Written problem: Copy each of the following items word for word, leaving the pictures out of your copy.

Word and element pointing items
════════

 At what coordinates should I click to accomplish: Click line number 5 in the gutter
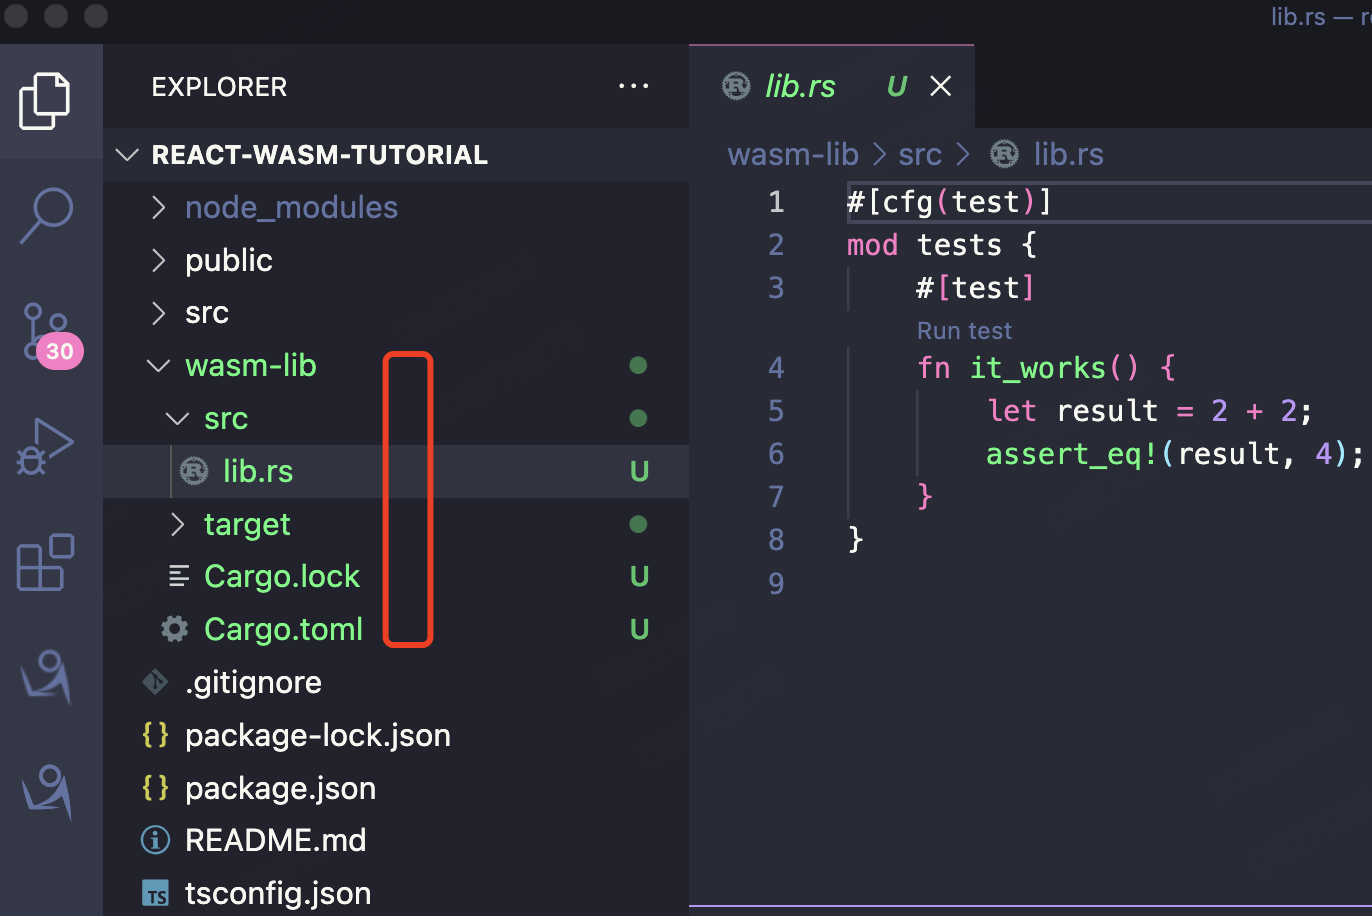click(x=776, y=411)
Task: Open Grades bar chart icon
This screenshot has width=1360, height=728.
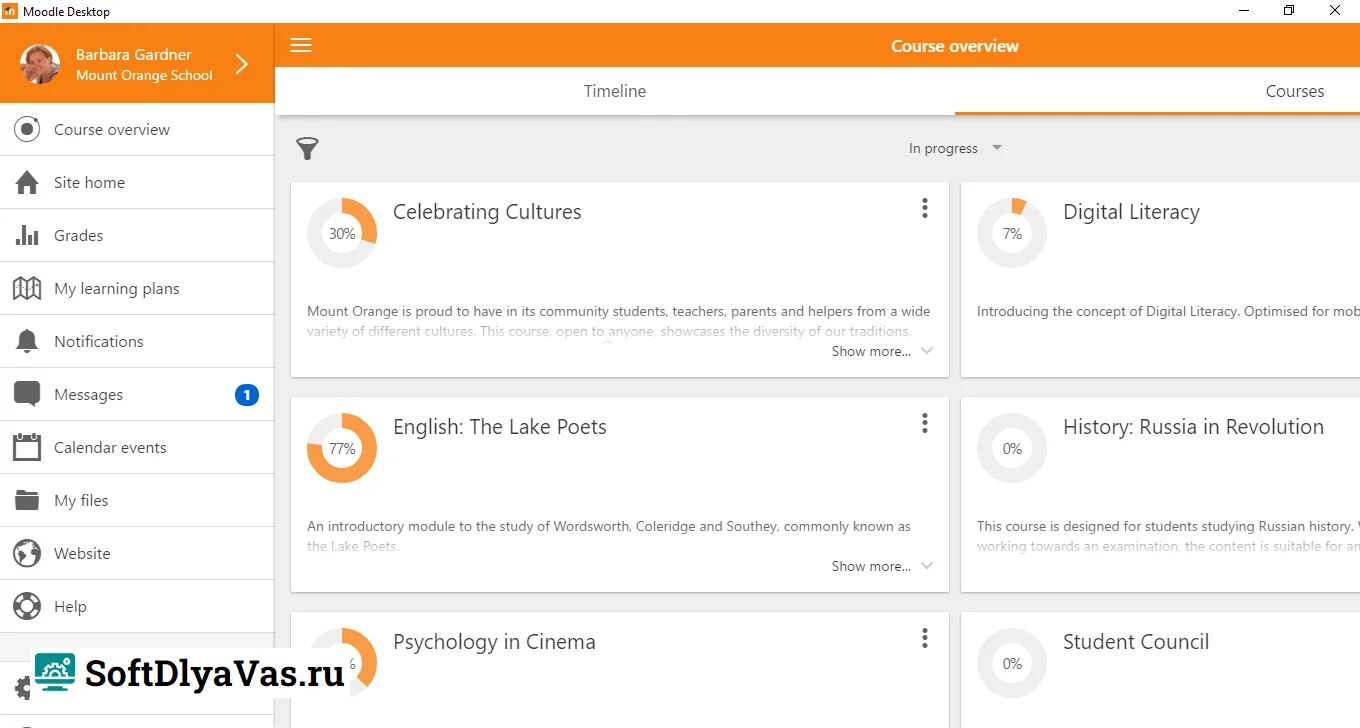Action: coord(27,236)
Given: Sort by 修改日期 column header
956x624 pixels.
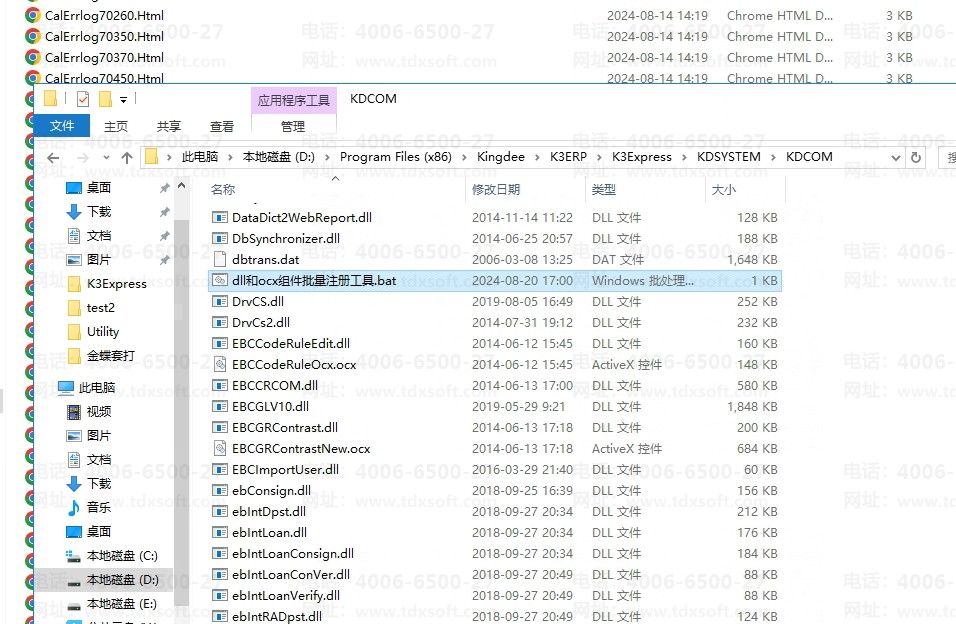Looking at the screenshot, I should point(497,189).

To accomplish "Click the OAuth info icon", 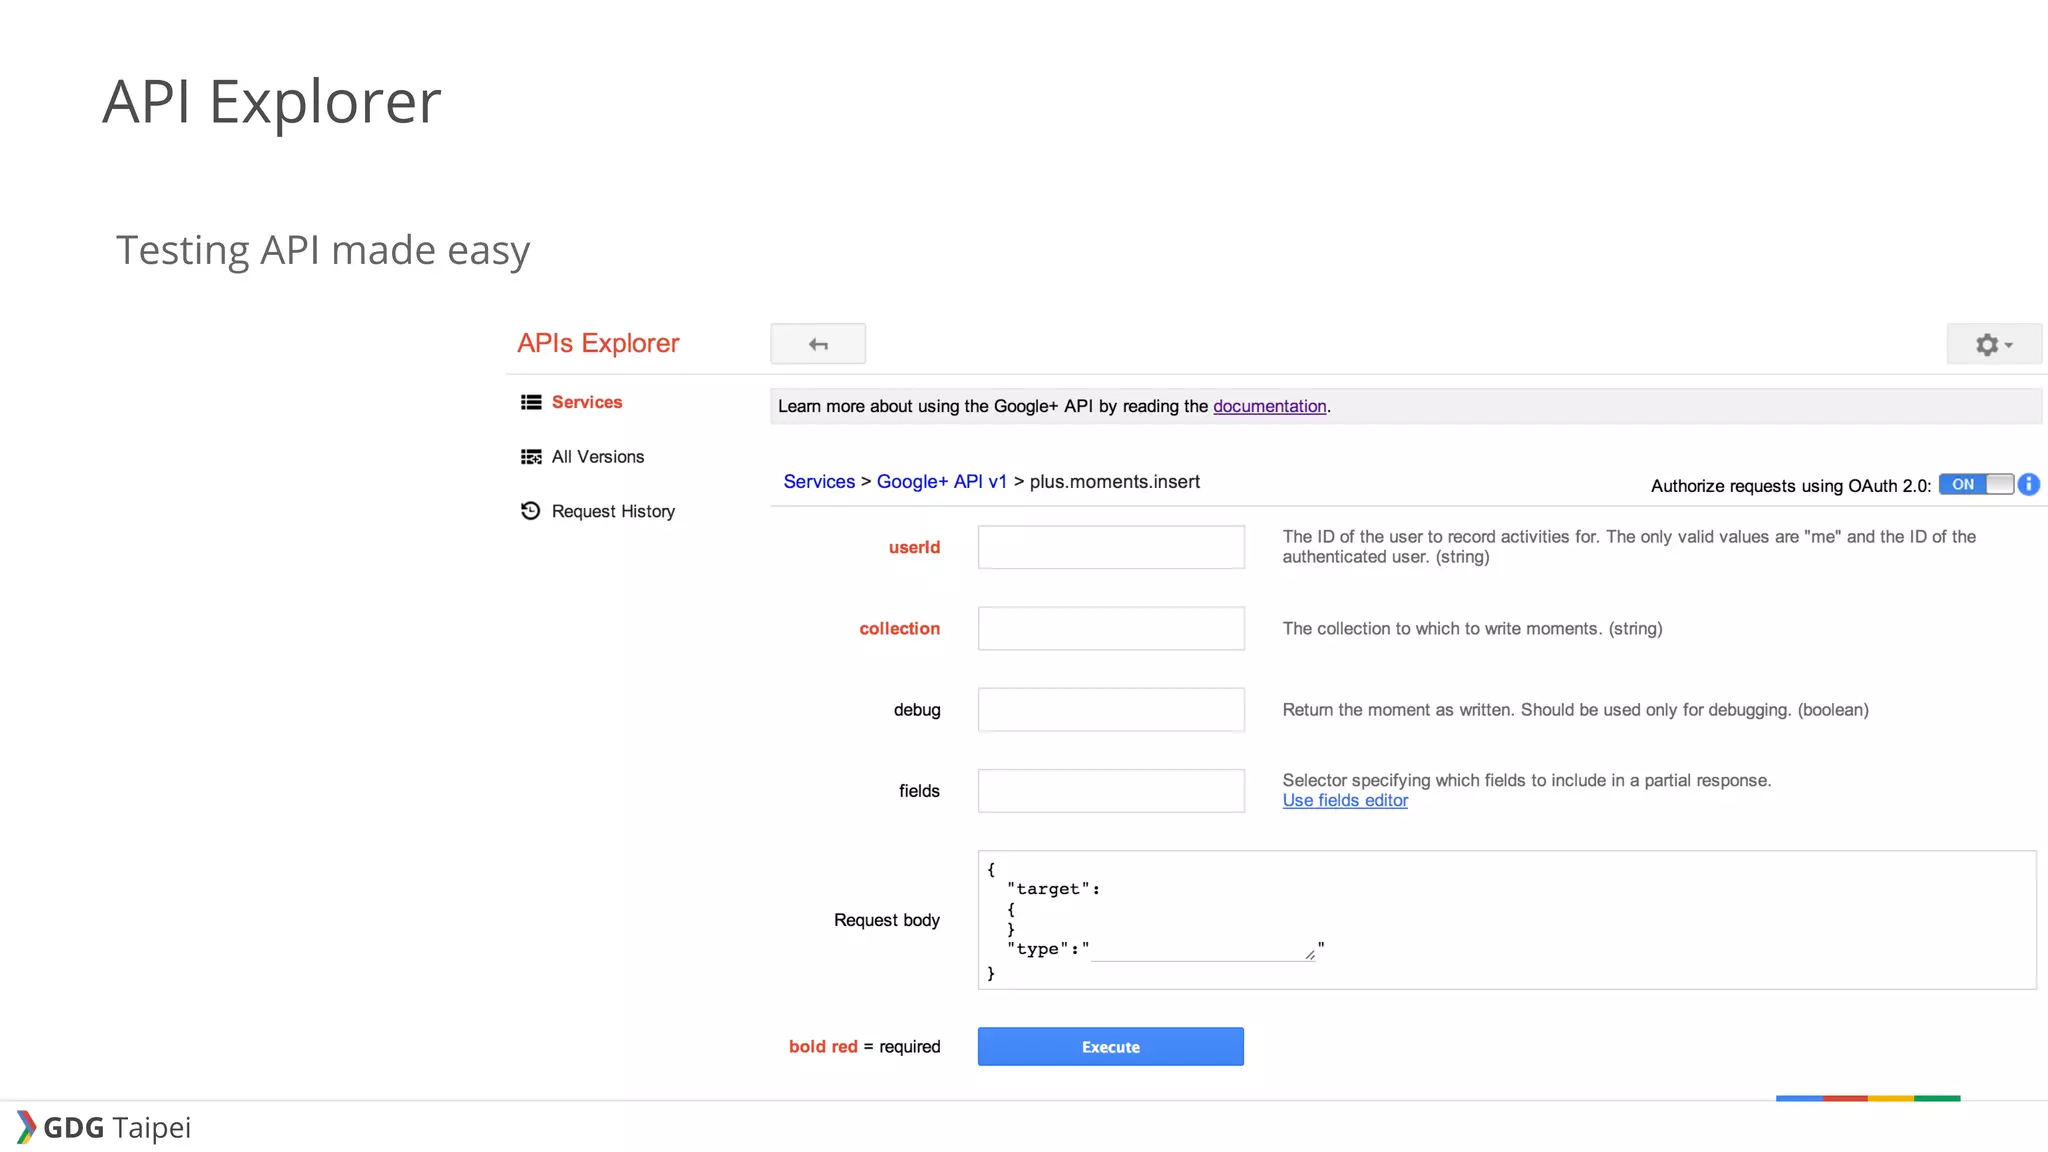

════════

Response to the exercise:
 At what coordinates should I click to accomplish: Click line number 5 in the gutter
click(x=776, y=411)
Task: Open Grades bar chart icon
This screenshot has width=1360, height=728.
Action: coord(27,236)
Given: Sort by 修改日期 column header
956x624 pixels.
Looking at the screenshot, I should point(497,189).

To accomplish "Click the OAuth info icon", 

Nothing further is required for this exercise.